Background
Antimicrobial resistance is rapidly undermining the effectiveness of traditional antibiotics and represents one of the most pressing challenges for global health. Conventional antibacterial therapies are designed to kill bacteria or inhibit their growth. While highly effective, these strategies exert strong selective pressure on microbial populations, often accelerating the emergence and spread of resistant strains.
In response to this growing crisis, increasing attention has been directed toward antivirulence approaches, which aim to disarm pathogenic bacteria rather than eliminate them. By interfering with the molecular mechanisms that regulate virulence, it may be possible to reduce the severity of infections while minimizing the evolutionary pressure that drives antibiotic resistance.
Among the emerging targets for antivirulence therapies, bacterial communication systems have attracted particular interest.
Project Focus
Many bacteria coordinate collective behaviours through a chemical communication process known as quorum sensing. Through the production and detection of small signalling molecules, bacterial populations can regulate gene expression in a cell-density dependent manner. These signalling networks control several key processes associated with pathogenicity, including toxin production, host colonization, and biofilm formation.
This project specifically focuses on the AI-2 mediated quorum sensing system, a signaling pathway that enables communication not only within a single bacterial species but also across different species. Because of its central role in bacterial coordination, the AI-2 pathway represents an attractive target for the development of innovative antivirulence strategies.
Research Strategy
The project adopts an integrated medicinal chemistry and chemical biology approach aimed at identifying small molecules capable of interfering with AI-2 mediated signaling.

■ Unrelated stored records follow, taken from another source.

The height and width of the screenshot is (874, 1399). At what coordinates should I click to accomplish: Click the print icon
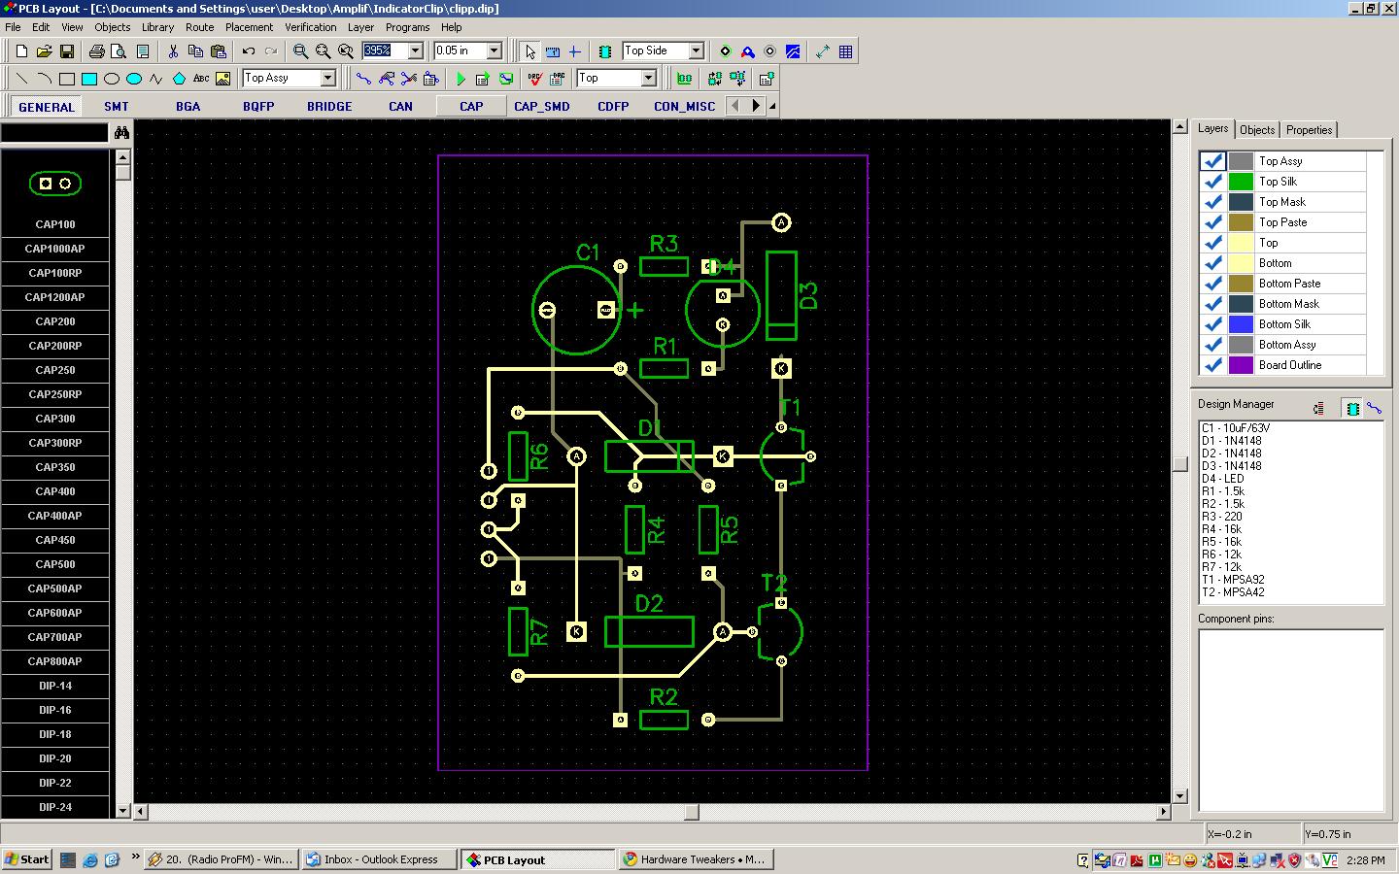point(97,51)
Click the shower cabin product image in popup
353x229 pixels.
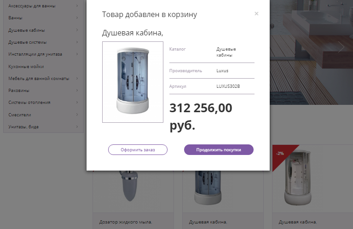pyautogui.click(x=133, y=82)
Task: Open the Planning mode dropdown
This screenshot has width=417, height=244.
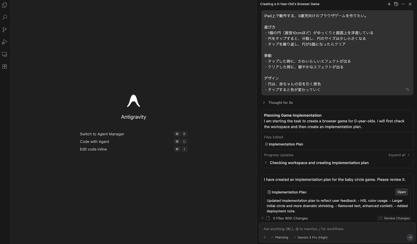Action: [x=279, y=237]
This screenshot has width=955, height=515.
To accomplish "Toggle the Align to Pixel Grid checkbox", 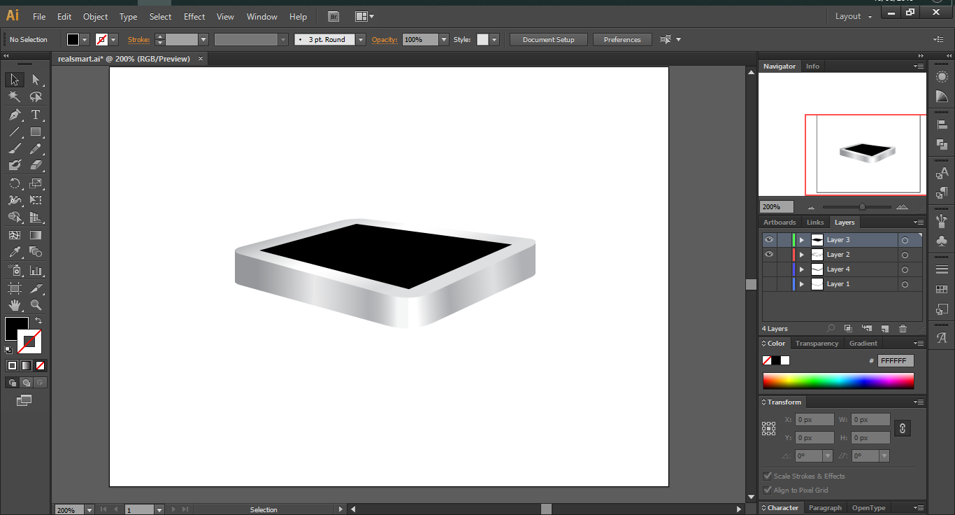I will [x=768, y=491].
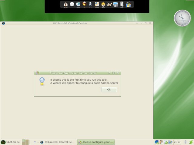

The research activities combine computational and experimental methods, including structure-based design, chemical synthesis of novel compounds, biophysical studies of protein–ligand interactions, and microbiological assays evaluating the effects of candidate molecules on biofilm formation and virulence-associated phenotypes.
This multidisciplinary workflow allows the systematic exploration of the chemical space compatible with AI-2 signaling proteins and supports the identification of compounds capable of modulating bacterial communication pathways.
Expected Impact
By targeting bacterial communication rather than bacterial viability, this project aims to contribute to the development of next-generation anti-infective strategies. Compounds that interfere with quorum sensing could reduce bacterial virulence and biofilm formation while exerting lower selective pressure for resistance compared to traditional antibiotics.
In the long term, this approach may open new opportunities for innovative therapeutic strategies capable of complementing existing antimicrobial treatments and contributing to the global effort to combat antimicrobial resistance.